Here, we analyze genetic data from Zink et al. (2013) and show that, despite the chosen genes being few and relatively poor for addressing differentiation, statistical tests actually support divergence of the coastal California Gnatcatchers. We downloaded Zink et al.'s (2013) data from GenBank (KC863990–KC864745) and conducted a standard and widely accepted test of population differentiation (Excoffier et al. 1992), analysis of molecular variance (AMOVA), between populations for each locus. We conducted tests by dividing the populations in two separate ways (Figure 1). For test 1, we separated the recognized subspecies californica (Los Angeles south to San Telmo) from more southern populations (Misión San Fernando south to Cabo San Lucas), based on Atwood's (1991) quantitative morphological subspecies boundaries and the USFWS initial listing boundary of 30°N latitude.

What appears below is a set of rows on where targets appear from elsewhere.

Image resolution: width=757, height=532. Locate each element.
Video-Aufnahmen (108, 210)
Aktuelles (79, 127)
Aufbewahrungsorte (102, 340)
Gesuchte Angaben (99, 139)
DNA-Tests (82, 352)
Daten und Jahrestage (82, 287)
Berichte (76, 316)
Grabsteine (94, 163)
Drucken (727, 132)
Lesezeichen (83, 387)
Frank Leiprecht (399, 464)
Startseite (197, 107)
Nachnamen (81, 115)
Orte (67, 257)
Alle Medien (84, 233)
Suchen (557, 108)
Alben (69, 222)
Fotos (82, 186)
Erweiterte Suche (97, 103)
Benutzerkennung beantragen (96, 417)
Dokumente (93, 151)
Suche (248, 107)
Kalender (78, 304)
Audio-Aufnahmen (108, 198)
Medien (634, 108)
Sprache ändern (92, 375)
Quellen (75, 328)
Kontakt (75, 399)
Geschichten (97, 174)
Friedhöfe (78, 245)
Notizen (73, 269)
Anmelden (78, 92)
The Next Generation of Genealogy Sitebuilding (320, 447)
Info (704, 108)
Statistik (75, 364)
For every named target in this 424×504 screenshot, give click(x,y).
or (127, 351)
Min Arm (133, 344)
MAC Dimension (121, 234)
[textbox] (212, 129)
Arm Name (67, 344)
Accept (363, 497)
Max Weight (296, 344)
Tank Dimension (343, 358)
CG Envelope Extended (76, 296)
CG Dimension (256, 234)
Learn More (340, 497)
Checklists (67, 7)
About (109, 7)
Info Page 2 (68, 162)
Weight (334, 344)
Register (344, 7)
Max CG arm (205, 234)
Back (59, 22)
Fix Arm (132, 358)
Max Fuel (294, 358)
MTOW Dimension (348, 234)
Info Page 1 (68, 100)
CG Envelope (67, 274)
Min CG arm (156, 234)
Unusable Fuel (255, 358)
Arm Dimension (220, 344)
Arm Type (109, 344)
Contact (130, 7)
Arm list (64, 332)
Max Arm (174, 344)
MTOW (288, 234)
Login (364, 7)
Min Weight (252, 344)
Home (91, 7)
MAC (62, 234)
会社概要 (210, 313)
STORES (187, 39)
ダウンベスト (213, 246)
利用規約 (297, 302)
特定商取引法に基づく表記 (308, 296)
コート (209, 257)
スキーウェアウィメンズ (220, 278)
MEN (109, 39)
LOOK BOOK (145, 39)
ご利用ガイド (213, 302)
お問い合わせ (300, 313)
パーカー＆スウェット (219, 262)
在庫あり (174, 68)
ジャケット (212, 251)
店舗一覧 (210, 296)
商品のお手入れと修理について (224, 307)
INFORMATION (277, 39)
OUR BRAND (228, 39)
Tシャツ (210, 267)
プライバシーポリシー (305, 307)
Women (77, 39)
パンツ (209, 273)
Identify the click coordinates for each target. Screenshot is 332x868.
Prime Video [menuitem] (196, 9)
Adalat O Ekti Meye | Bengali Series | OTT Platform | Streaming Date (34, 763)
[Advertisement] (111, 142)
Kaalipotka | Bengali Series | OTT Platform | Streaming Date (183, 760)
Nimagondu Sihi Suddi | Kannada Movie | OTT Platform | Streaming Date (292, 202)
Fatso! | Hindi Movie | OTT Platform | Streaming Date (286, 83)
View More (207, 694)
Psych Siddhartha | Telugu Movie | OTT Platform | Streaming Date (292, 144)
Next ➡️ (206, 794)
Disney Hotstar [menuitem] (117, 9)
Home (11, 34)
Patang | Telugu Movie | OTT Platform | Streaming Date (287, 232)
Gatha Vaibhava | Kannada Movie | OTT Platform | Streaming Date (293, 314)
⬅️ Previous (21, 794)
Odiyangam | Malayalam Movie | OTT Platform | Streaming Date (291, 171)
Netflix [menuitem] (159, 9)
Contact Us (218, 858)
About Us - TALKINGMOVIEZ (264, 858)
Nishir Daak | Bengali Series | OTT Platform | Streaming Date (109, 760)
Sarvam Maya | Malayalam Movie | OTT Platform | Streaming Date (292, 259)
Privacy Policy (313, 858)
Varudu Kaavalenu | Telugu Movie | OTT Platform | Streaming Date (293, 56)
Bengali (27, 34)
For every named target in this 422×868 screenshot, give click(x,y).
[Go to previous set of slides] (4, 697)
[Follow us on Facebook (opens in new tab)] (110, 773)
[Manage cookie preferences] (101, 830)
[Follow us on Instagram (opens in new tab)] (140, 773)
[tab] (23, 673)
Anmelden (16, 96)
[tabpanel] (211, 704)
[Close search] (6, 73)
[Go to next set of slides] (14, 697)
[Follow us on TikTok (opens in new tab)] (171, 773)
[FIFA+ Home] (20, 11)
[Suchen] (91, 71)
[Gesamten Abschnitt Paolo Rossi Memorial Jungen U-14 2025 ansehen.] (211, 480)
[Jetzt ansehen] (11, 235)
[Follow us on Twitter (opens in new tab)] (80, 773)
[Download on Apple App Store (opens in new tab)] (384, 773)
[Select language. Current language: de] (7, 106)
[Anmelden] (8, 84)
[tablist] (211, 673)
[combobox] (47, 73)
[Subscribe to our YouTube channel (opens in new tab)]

For test 2, we restricted our analysis to those samples assigned to the northern subspecies californica (Los Angeles to San Diego) and an adjacent, more southern subspecies atwoodi (Ensenada to San Telmo), basing the dividing line on Mellink and Rea's (1994) subspecies boundaries. We did not reanalyze the BFIB-5 locus because these data likely combine alleles from two different (i.e. paralagous) genes, and thus they are not appropriate for phylogeographic analysis (Appendix Figure 2). We assigned sequences from the remaining loci to the populations described above, using DnaSP version 5.10.1 (Librado and Rozas 2009), and exported these as Arlequin project files. We then tested for significant differentiation using an AMOVA in Arlequin version 3.5 (Excoffier and Lischer 2010).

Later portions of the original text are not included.